* **List of tasks**:
1. According to the guide on running Python containers on GCP, how often is the container invoked?
2. List every stage of the project that the guide on running Python containers on GCP describes.

BEGIN Source document

ابو الفضل: Run python containers on GCP

This guide is to run a python job from a docker container that can be triggered from calling a URL. I used it for the following project

1. The container is invoked every 15 minutes to refresh the stock prices

2. The prices are dumped into a gcp storage bucket

3. The prices are visualized on a datastudio dashboard

Step 1: Build a container with Python code

1. On gcloud open the console. This has docker prebuilt so its the easiest way to build containers

2. Create folder with project name

mkdir project

cd project

3. Create Docker file with the following contents. This is inspired by the following guthub repository

https://github.com/docker-for-data-science/docker-for-data-science-tutorial

Filename: Dockerfile

FROM python:3.6.5-slim

# Meta-data

#LABEL maintainer="Aly Sivji <alysivji@gmail.com>" \

#      description="Data Science Workflow #1: Self-Contained Container\

#      Libraries, data, and code in one image"

END Source document
BEGIN Stored data

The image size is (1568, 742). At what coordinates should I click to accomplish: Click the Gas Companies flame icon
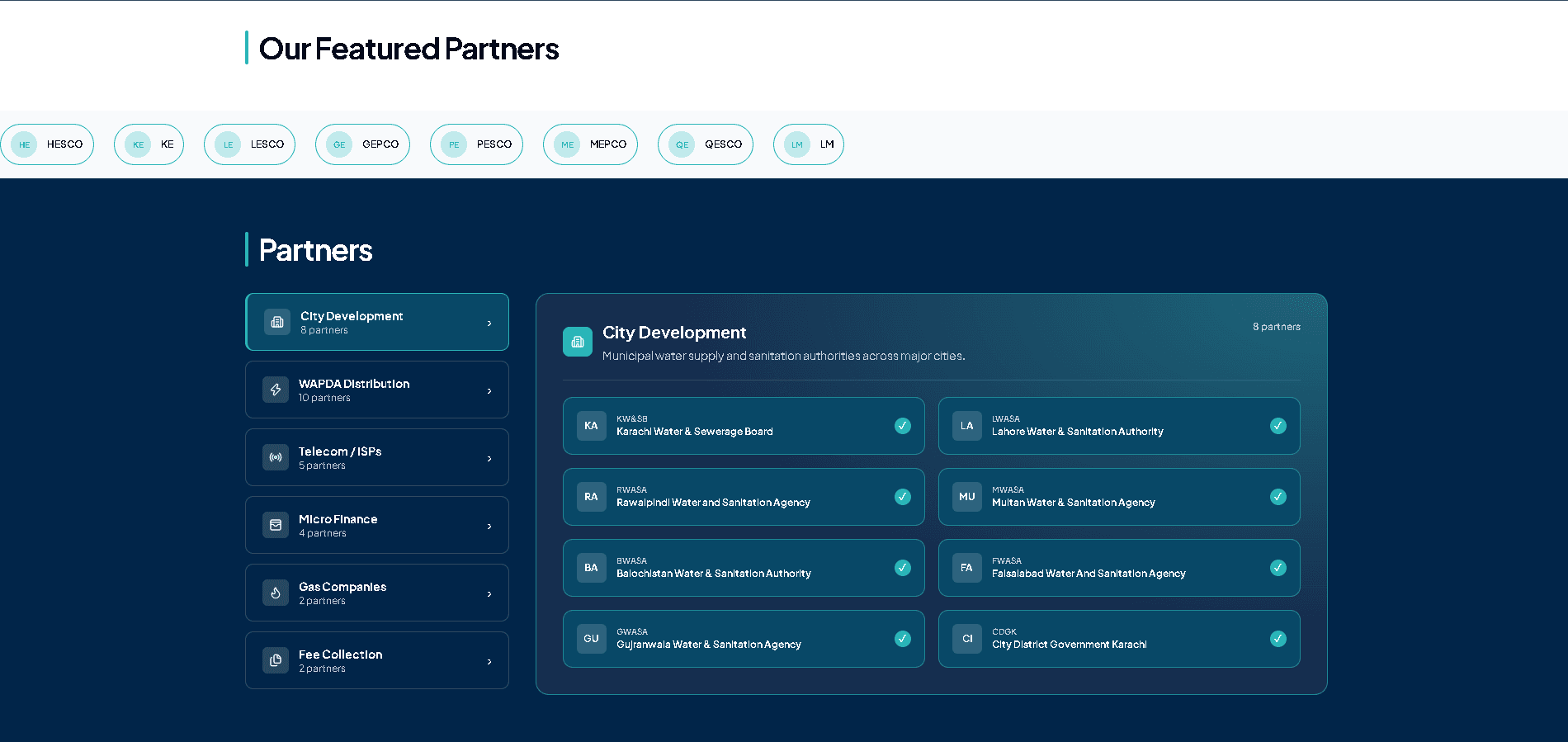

END Stored data
BEGIN Stored data

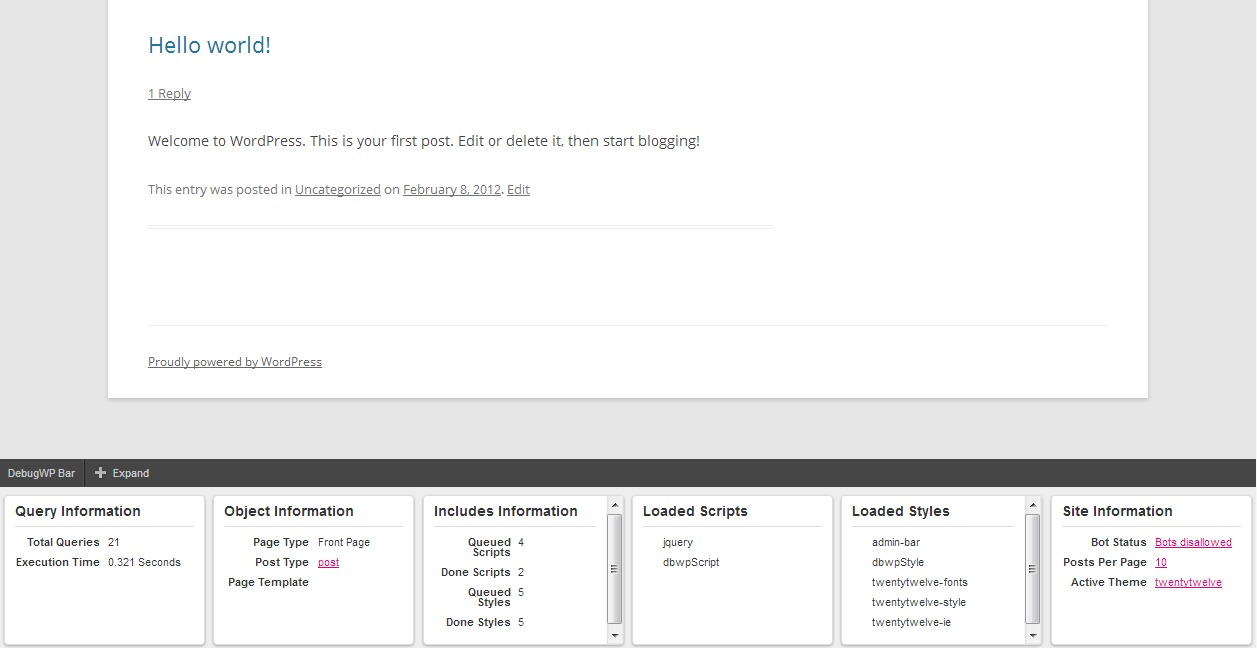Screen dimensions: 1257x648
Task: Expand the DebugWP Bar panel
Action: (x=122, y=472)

END Stored data

* **Responses to the exercise**:
1. Every 15 minutes, to refresh the stock prices.

2.
1. The container is invoked every 15 minutes to refresh the stock prices.
2. The prices are dumped into a gcp storage bucket.
3. The prices are visualized on a datastudio dashboard.